Please revise the material below so that every "Where should I click to" becomes "Where do I click to", with nothing else changed.

LISTING:
========================================
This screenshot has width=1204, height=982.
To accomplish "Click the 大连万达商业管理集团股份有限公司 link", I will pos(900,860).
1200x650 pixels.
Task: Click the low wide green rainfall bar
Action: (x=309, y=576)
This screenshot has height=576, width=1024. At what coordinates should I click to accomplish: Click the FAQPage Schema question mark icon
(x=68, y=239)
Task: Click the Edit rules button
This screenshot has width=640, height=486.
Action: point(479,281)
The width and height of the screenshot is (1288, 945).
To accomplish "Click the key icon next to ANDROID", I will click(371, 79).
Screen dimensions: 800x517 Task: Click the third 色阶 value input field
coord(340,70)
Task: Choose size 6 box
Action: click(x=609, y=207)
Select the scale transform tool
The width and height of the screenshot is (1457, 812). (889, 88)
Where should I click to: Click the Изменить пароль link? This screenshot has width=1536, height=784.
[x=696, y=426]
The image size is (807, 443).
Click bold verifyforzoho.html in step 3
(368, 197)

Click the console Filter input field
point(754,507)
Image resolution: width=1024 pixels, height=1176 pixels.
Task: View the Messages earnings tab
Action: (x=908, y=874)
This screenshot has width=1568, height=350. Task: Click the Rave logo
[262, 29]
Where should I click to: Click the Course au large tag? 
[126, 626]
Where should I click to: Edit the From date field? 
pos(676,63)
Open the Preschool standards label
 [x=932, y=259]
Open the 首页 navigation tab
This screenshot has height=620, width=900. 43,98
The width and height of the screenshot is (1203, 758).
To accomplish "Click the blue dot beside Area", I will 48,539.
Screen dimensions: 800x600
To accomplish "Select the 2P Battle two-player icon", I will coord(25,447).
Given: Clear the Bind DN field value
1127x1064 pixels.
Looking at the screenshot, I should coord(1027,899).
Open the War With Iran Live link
========================================
WRITTEN REPLY:
This screenshot has width=1204, height=982.
To accomplish "Click the 大连万达商业管理集团股份有限公司 link", I will pos(900,860).
1200x650 pixels.
Task: Click the low wide green rainfall bar
Action: (x=309, y=576)
This screenshot has height=576, width=1024. At what coordinates should I click to accomplish: Click the FAQPage Schema question mark icon
(x=68, y=239)
Task: Click the Edit rules button
This screenshot has width=640, height=486.
Action: point(479,281)
The width and height of the screenshot is (1288, 945).
To accomplish "Click the key icon next to ANDROID", I will click(371, 79).
Screen dimensions: 800x517 Task: Click the third 色阶 value input field
coord(340,70)
Task: Choose size 6 box
Action: click(x=609, y=207)
Select the scale transform tool
The width and height of the screenshot is (1457, 812). (889, 88)
Where do I click to: Click the Изменить пароль link? This screenshot has width=1536, height=784.
[x=696, y=426]
The image size is (807, 443).
Click bold verifyforzoho.html in step 3
(368, 197)

Click the console Filter input field
point(754,507)
Image resolution: width=1024 pixels, height=1176 pixels.
Task: View the Messages earnings tab
Action: (x=908, y=874)
This screenshot has width=1568, height=350. Task: Click the Rave logo
[262, 29]
Where do I click to: Click the Course au large tag? 
[126, 626]
Where do I click to: Edit the From date field? 
pos(676,63)
Open the Preschool standards label
 [x=932, y=259]
Open the 首页 navigation tab
This screenshot has height=620, width=900. 43,98
The width and height of the screenshot is (1203, 758).
To accomplish "Click the blue dot beside Area", I will 48,539.
Screen dimensions: 800x600
To accomplish "Select the 2P Battle two-player icon", I will coord(25,447).
Given: Clear the Bind DN field value
1127x1064 pixels.
Looking at the screenshot, I should coord(1027,899).
Open the War With Iran Live link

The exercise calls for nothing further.